Daartegenover is onvoldoende aannemelijk geworden welk concreet belang [B] heeft om zich te begeven in dit gebied. [B] is woonachtig buiten dit gebied. Ter zitting heeft [B] een aantal straatnamen genoemd waar zijn familie c.q. vrienden wonen, maar ook al deze straten liggen buiten het gebied. Onder de gegeven omstandigheden dient het belang van [A] te prevaleren boven het belang van [B] om zich vrijelijk te bewegen. Gelet hierop zal het gevorderde straatverbod worden toegewezen.
4.3
De vordering tot het opleggen van een contactverbod is door [B] niet, althans niet gemotiveerd bestreden. Het gevorderde contactverbod zal daarom eveneens worden toegewezen.
4.4
In verband met de eisen van proportionaliteit zullen de verboden worden beperkt tot zes maanden na betekening van dit vonnis. De dwangsommen zullen worden beperkt en gemaximeerd als na te melden.
In reconventie
4.5
Het spoedeisend belang volgt in voldoende mate uit de aard van het gevorderde.
4.6
Zoals hiervoor onder r.o. 4.2 reeds is overwogen zijn partijen het ter zitting eens geworden over het feit dat ze zich niet meer zullen begeven naar elkanders woonadres. Gelet hierop zal het door [A] gevorderde worden toegewezen.
4.7
In verband met de eisen van proportionaliteit zal het verbod worden beperkt tot zes maanden na betekening van dit vonnis.

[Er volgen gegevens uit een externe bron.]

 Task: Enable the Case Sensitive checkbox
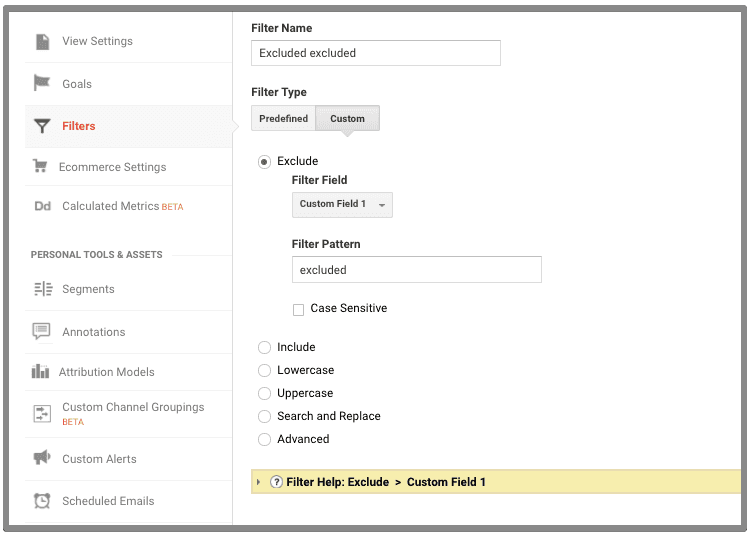[299, 310]
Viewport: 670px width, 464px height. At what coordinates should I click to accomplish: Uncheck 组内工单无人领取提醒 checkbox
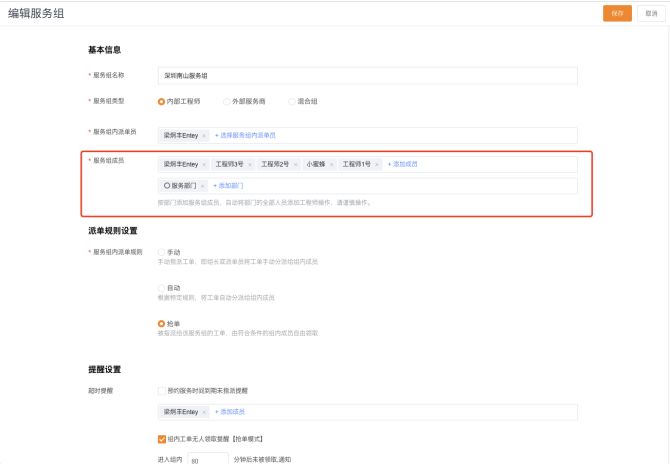click(x=162, y=438)
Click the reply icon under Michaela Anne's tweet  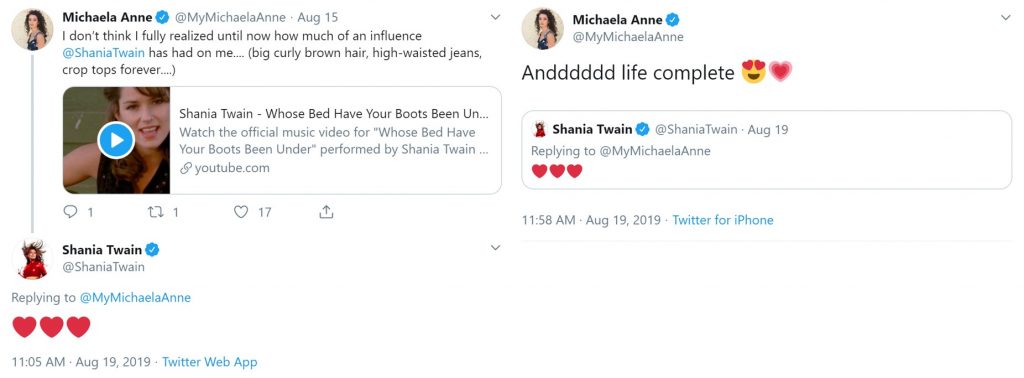pyautogui.click(x=71, y=212)
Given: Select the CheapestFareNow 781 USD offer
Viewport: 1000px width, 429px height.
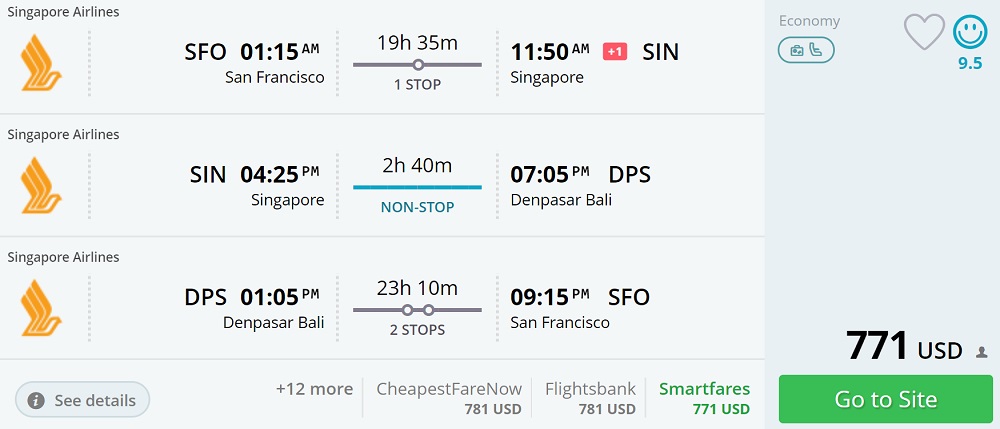Looking at the screenshot, I should 449,398.
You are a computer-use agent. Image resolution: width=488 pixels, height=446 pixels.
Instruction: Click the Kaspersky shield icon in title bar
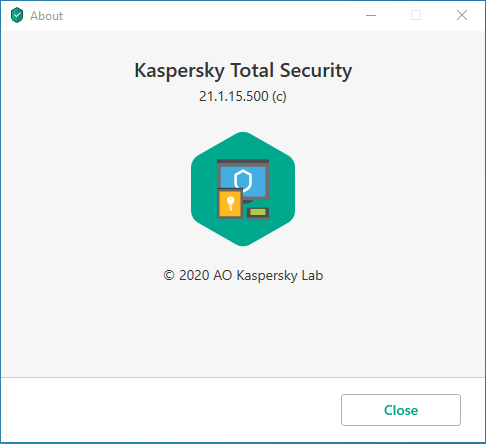[x=17, y=15]
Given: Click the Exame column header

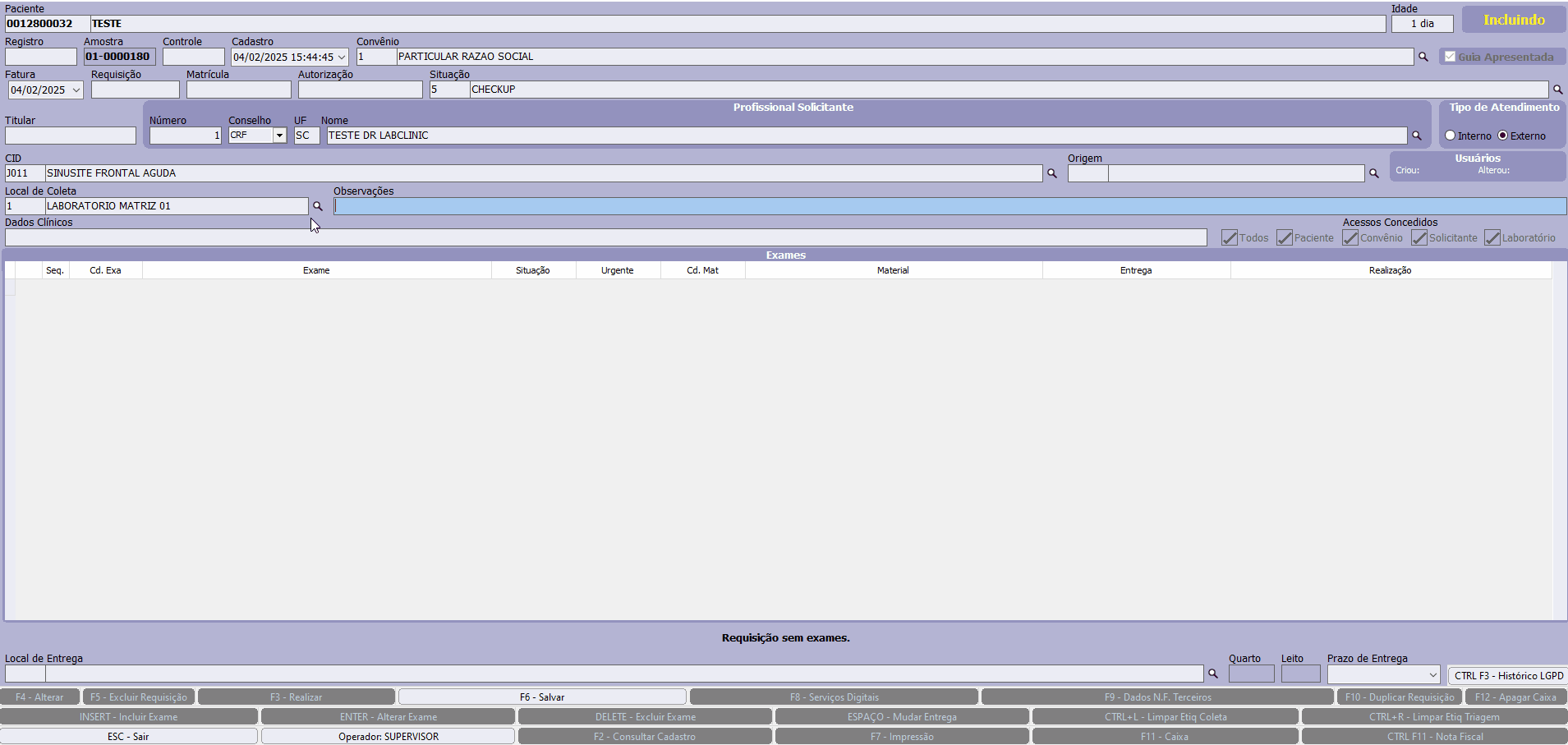Looking at the screenshot, I should pyautogui.click(x=316, y=270).
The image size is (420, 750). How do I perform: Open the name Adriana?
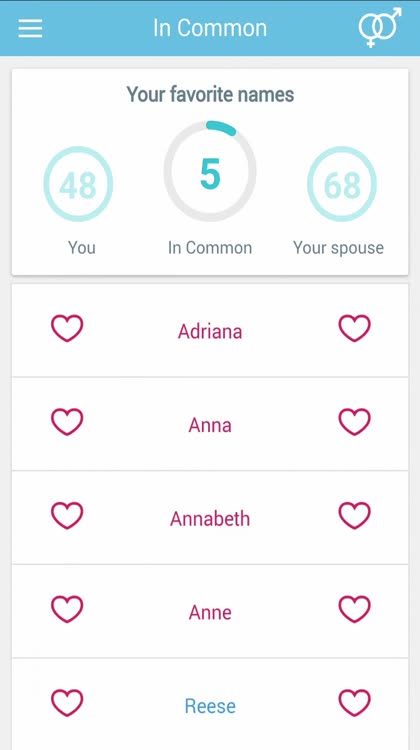[x=210, y=331]
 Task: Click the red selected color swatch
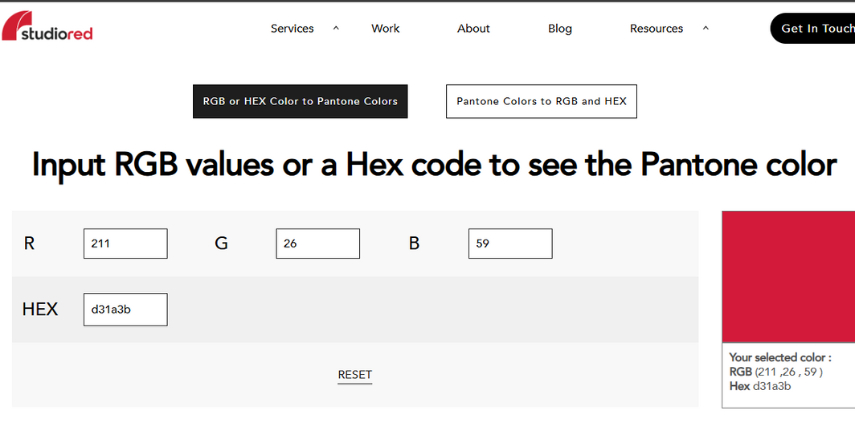click(788, 276)
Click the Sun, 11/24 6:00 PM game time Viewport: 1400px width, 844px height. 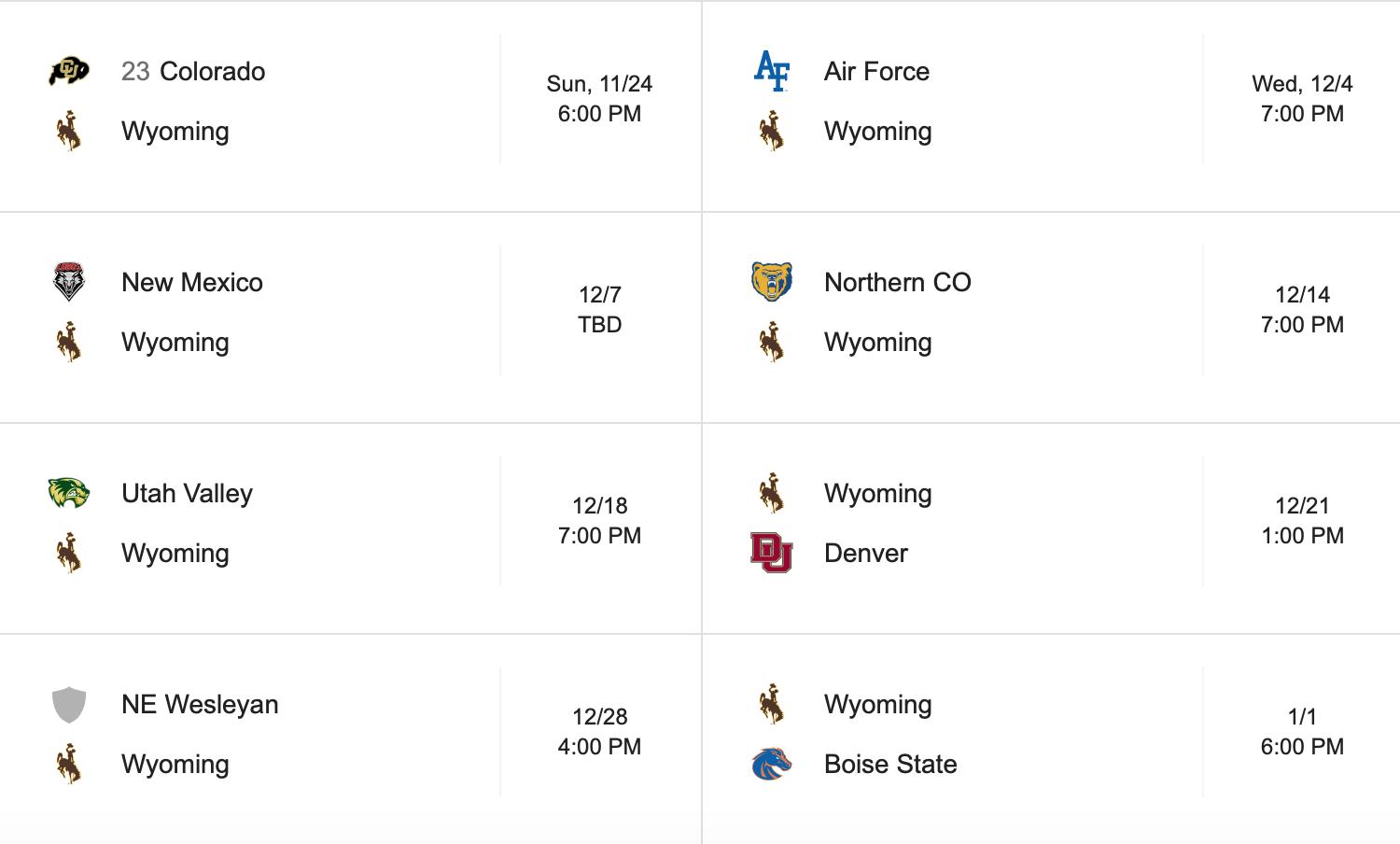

In conventie en in reconventie
4.8
Aangezien partijen een affectieve relatie hebben (gehad), zullen de proceskosten worden gecompenseerd in die zin dat iedere partij de eigen kosten draagt.

5.De beslissing

De voorzieningenrechter:
In conventie
I. Verbiedt [B] om zich gedurende zes maanden na betekening van dit vonnis op te houden in een gebied dat gelegen is binnen de [C-straat], [D-weg], [E-straat], [F-straat] en [G-straat] te [plaats];
II. Beveelt [B] om [A] gedurende zes maanden na betekening van dit vonnis met rust te laten en op geen enkele wijze direct of indirect contact meer met haar te zoeken;
III. Machtigt [A] om het onder I. en II. van dit vonnis bepaalde met behulp van de sterke arm ten uitvoer te doen leggen;
IV. Veroordeelt [B] tot betaling van een dwangsom van € 250,00 voor iedere dag of gedeelte daarvan dat hij niet voldoet aan het onder I. en II. van dit vonnis bepaalde, zulks tot een maximum van € 5.000,00;
V. Verklaart dit vonnis tot zover uitvoerbaar bij voorraad;
VI. Wijst af het meer of anders gevorderde;
In reconventie
VII. Verbiedt [B] om zich gedurende zes maanden na betekening van dit vonnis op te houden aan de [adres 2] in Enschede;
VIII. Verklaart het onder VII. van dit vonnis bepaalde uitvoerbaar bij voorraad;
IX. Wijst af het meer of anders gevorderde;
In conventie en in reconventie
X. Compenseert de proceskosten in die zin, dat iedere partij de eigen kosten draagt.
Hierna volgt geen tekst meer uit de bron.